If it is possible, can you email a test shader showing this to firstname.lastname@example.org
In fact shader is simple enough to just post it here:
sample_resource(0)_sampler(0) r0, vWinCoord0.xyxx
sample_resource(1)_sampler(0) r1, vWinCoord0.xyxx
sample_resource(2)_sampler(0) r2, vWinCoord0.xyxx
There no add,0x80000000 in compiled output, only 2 adds and 3 xors.
What are the range of values you're sampling? Also, what result is placed into the output stream o0? Is it just the value you sampled xord by INT_MIN+1? Finally, do you know the addition isn't taking place because your result isn't what you expected, or did you disassemble the kernel?
Originally posted by: rick.weber What are the range of values you're sampling? Also, what result is placed into the output stream o0? Is it just the value you sampled xord by INT_MIN+1? Finally, do you know the addition isn't taking place because your result isn't what you expected, or did you disassemble the kernel?

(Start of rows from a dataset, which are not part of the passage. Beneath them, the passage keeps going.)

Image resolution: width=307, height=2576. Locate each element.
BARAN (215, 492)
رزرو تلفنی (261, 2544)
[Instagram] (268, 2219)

I've disassembled the kernel after i've got wrong results on several sample datas. Actually it's easy to see how this kernel will be compiled via Stream KernelAnalyzer -- just copy/paste kernel there, results (for RV770) will be:
; -------- Disassembly --------------------
00 TEX: ADDR(64) CNT(3) VALID_PIX
0 SAMPLE R1.x___, R0.xyxx, t0, s0 UNNORM(XYZW)
1 SAMPLE R2.x___, R0.xyxx, t2, s0 UNNORM(XYZW)
2 SAMPLE R0.x___, R0.xyxx, t1, s0 UNNORM(XYZW)
01 ALU: ADDR(32) CNT(19)
3 x: ADD_INT ____, R2.x, (0x80000001, -1.401298464e-45f).x
y: ADD_INT ____, (0x7FFFFFFF, 1.#QNANf).y, R1.x
z: XOR_INT R0.z, R0.x, (0x80000001, -1.401298464e-45f).x VEC_201
4 x: XOR_INT R0.x, (0x7FFFFFFF, 1.#QNANf).x, PV3.x
w: XOR_INT R0.w, PV3.y, (0x80000000, 0.0f).y
5 x: MOV R3.x, PV4.x
y: MOV R3.y, R0.y
z: MOV R3.z, R0.y
w: MOV R3.w, R0.y
6 x: MOV R2.x, R0.z
y: MOV R2.y, R0.y
z: MOV R2.z, R0.y
w: MOV R2.w, R0.y
7 x: MOV R1.x, R0.w
y: MOV R1.y, R0.y
z: MOV R1.z, R0.y
w: MOV R1.w, R0.y
02 EXP_DONE: PIX0, R1 BRSTCNT(2)
As you see, no iadd for 0x80000000. I suspect the reason of this that (unsigned int)0x80000000 == -0.0f. And CAL CL decided to remove "unnecessary" addition with "zero" being wrong about int addition == float one.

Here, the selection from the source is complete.